Haas ist ein Phänomen, ausdrucksstark und fesselnd. Während Esty sich auf den Weg macht, angezogen von kaum mehr als Hoffnung und einer Anziehungskraft auf Musik, lässt Haas Sie die klanglosen Symphonien in ihrem Kopf hören. In der ersten Stunde geht Esty mit ihren neuen Wintergartenfreunden an einen Strand, zieht vorsichtig ihre Strumpfhose aus, watet meist bekleidet ins Wasser und lässt ihre Perücke treiben. Die Sequenz ist religiös in ihrer Ekstase. (Es steht auch im Gegensatz zu einer rituellen Badeszene in einer Mikwe, wo sie vor ihrer Hochzeit gereinigt wird.)

Gleichzeitig folgt Unorthodox Yankys und Moishes Wanderungen durch Brooklyn und dann Berlin wie langhaarige G-Männer. Sie suchen nach Esty, um ihnen zu entkommen, aber die Serie ist auch sensibel für ihre Perspektive.
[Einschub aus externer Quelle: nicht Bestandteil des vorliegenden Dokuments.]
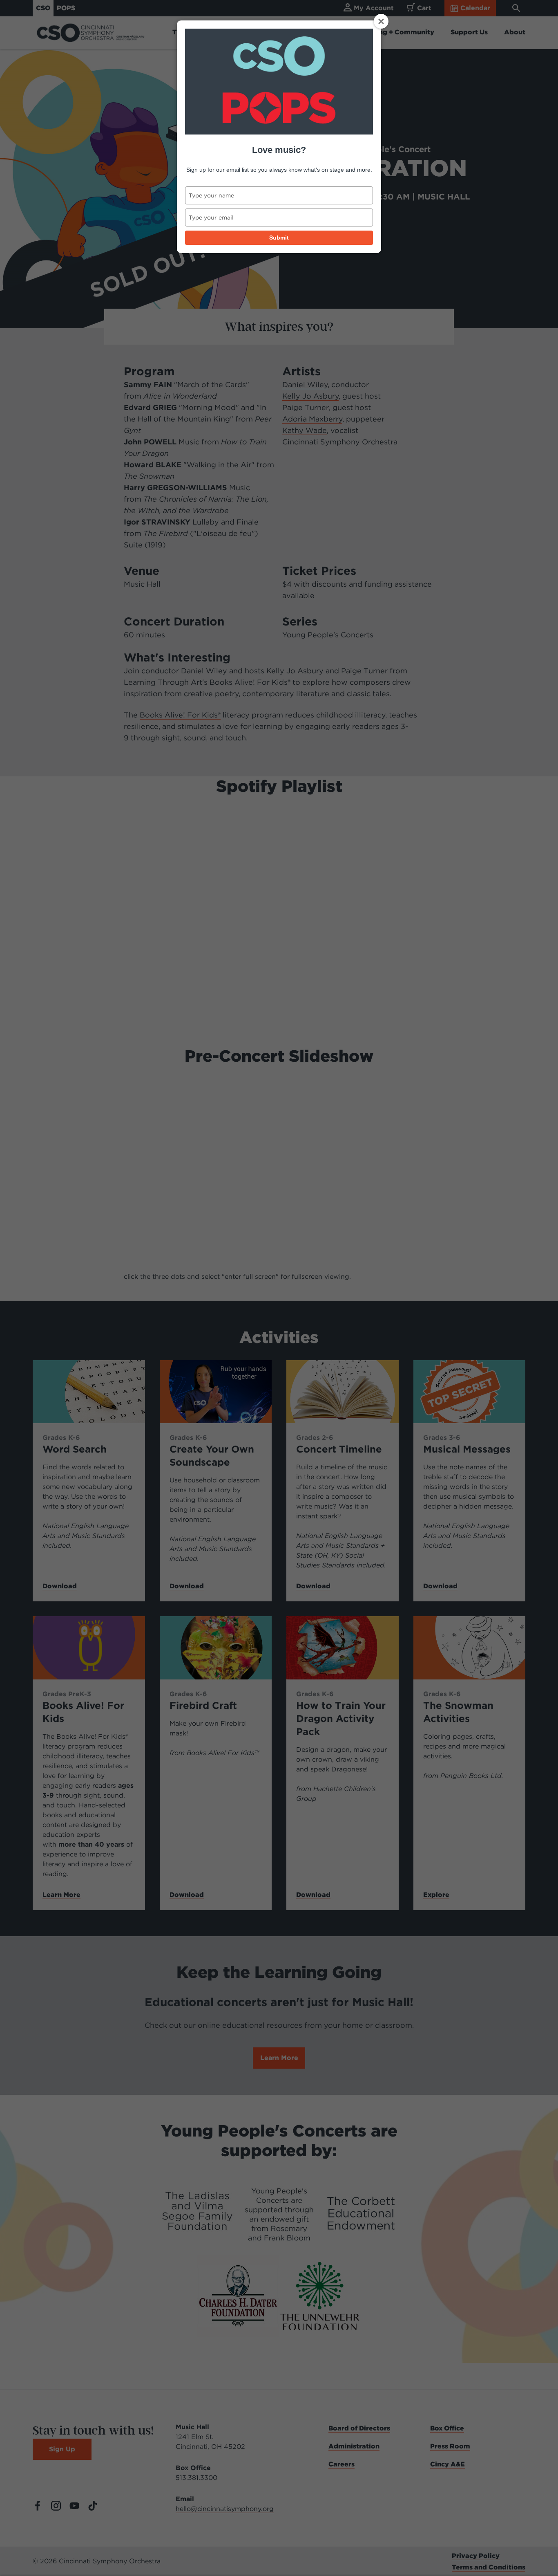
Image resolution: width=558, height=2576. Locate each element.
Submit (279, 237)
Vor allem Yanky ist auf See, erzogen, um zu glauben, dass er als Ehemann ein König ist, entdeckt aber auch, dass die Bräuche, die sein Leben bestimmen, dünner und zerbrechlicher sind als die Drähte in seiner Nachbarschaft.

Unorthodox ist eindeutig die Geschichte der Flucht einer Frau aus einer Gesellschaft, die sie als erstickend und nicht nachhaltig empfindet. Aber es erweitert seine Neugier und sein Verständnis auf diejenigen, die den chassidischen Isolationismus als Zuflucht vor einer Welt sehen, die den Juden ständig feindlich gesinnt ist.

Bei einem Seder bemerkt ein Ältester, dass die Chassidim sich an die Geschichte der Flucht aus Ägypten erinnern, um sie an das historische Leiden des jüdischen Volkes zu erinnern. Seine Lektion, sagt er, ist, dass sie, wann immer sie sich in die größere Gemeinschaft integrieren, dafür bestraft werden: Wenn wir vergessen, wer wir sind, laden wir Gottes Zorn ein.

Aus seiner Sicht ist Estys Abfallen sowohl tollkühn als auch ein Verrat. Für Esty ist es, wie Unorthodox mit Kraft und geschickter Musikalität zeigt, stattdessen eine eigene Flucht aus der Fessel. Letztendlich verfolgt sie die gleiche Einsicht, die ihre ehemaligen Nachbarn im Ritual finden. Sie will wissen, wer sie ist.